After watching Apollo 13 for the gazillionth time, I finally went on the Internet and read up some more. Here’s a great longish 3 page article that sheds new light on the complexity of the rescue mission. Here are a few points I found interesting:
- Unlike the film, the real crew didn’t figure out that the oxygen tank had exploded for quite some time. They just had wildly erratic readings, and couldn’t figure out a cause.
- One problem with the mission was that they were launched to take a non-free-return trajectory. In other words, they wouldn’t whip back to the Earth in a relatively accurate fashion (as previous missions had done). That’s partially why they needed to do the burn.
- Actually, although Mission Control seemed to be doing a lot of improvising, in fact, the module was built in precisely such a way to allow improvising. They knew that a certain percentage of switches would fail, so they factored in a lot of alternative paths.
- One special problem was getting the engines/computer to start on descent. Without power they had nothing to “start the motor with.” They had to improvise on that.
- The flight planners had actually run through several of the ideas in previous simulations, so they were not exactly flying blind. Even the idea for the astronauts to manually fly the controls by using a fixed point of reference on the moon came from a previous mission.
- Speaking of technical documentation, in fact they kept a long catalog of all the procedures necessary to accomplish their complicated technical maneuvers.
- Here’s an account from some of the people at Mission Control.
- I live in Houston and my family was actually good friends with someone in Mission Control during Apollo 13 (who died a year or so ago). I never knew about Apollo 13 until the movie came out, so I hadn’t a chance to ask him to tell, but at his funeral many of his colleagues talked about that mission and others.

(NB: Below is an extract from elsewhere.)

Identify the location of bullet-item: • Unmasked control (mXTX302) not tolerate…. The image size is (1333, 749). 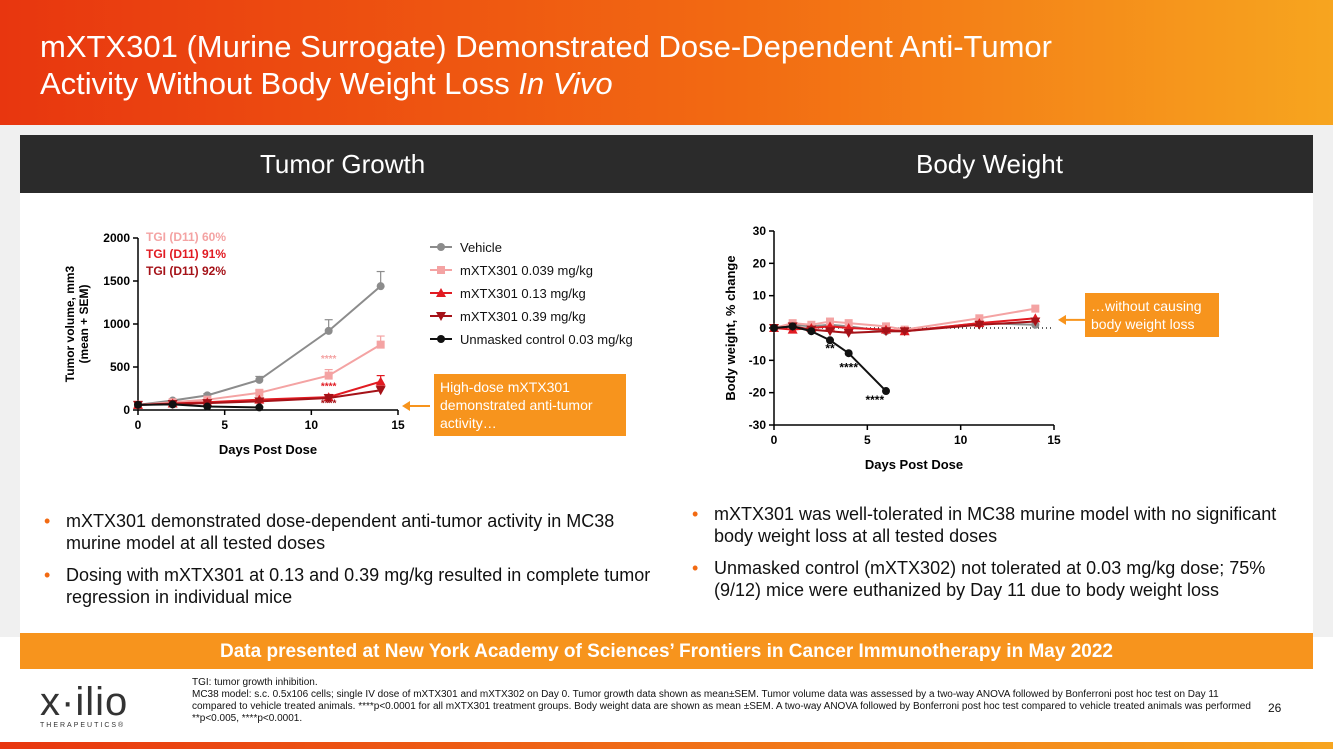
(992, 579). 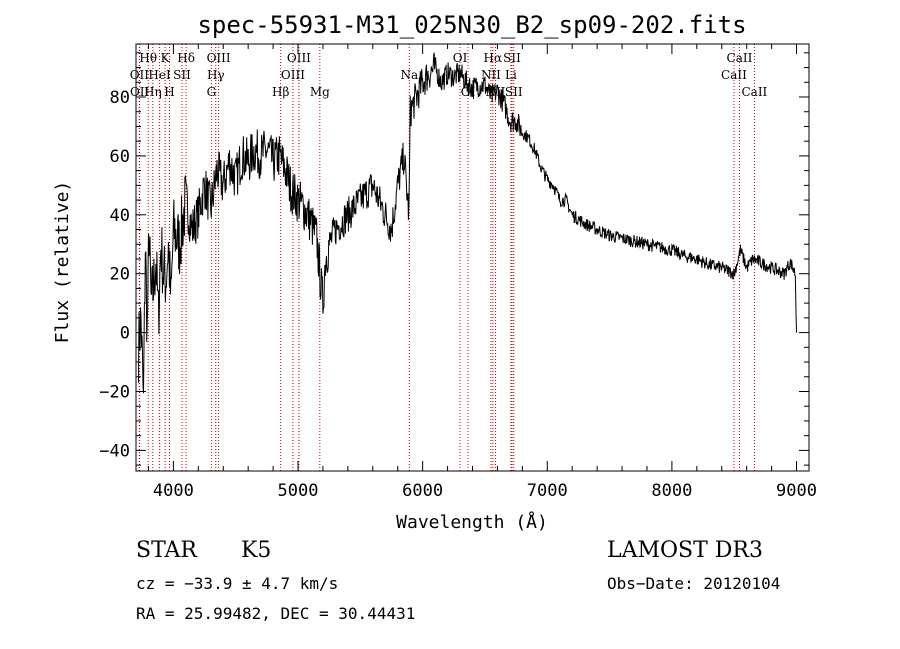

- One wonders how easy it would be to go to the moon these days. Parts are cheaper, technology has evolved to a point where we have many technical solutions. And yet because the urgency has declined, astronauts would probably need to fly at a tenth or even a hundredth of the original cost. For Apollo 13, there was a lot of brainpower in Houston able and willing to solve these technical mishaps. These days, I’m not so sure that brainpower exists in the number that it existed in the 1960s.
Great read! And yes, a great exciting movie!
A slight excerpt:
The principal problem NASA had with these neophytes was “one of self-confidence,” explains Kranz. “We really worked to develop the confidence of the controllers so they could stand up and make these real-time decisions. Some people, no matter how hard we worked, never developed the confidence necessary for the job.” Those not suited for mission control were generally washed out within a year.
Now Kranz feared his controllers, battered by the events of the last hour, would lose their nerve. What happened next was a spectacular moment of leadership. “It was a question of convincing the people that we were smart enough, sharp enough, fast enough, that as a team we could take an impossible situation and recover from it,” says Kranz. He went to the front of the room and started speaking. His message was simple. “I said this crew is coming home. You have to believe it. Your people have to believe it. And we must make it happen,” recalls Kranz.
In the Ron Howard movie, this speech was “simplified into ‘Failure is not an option,’ ” chuckles Kranz, who never actually uttered the now famous phrase during the Apollo 13 mission. Still, Kranz liked it so much, because it so perfectly reflected the attitude of mission control, that he used it as the title of his 2000 autobiography.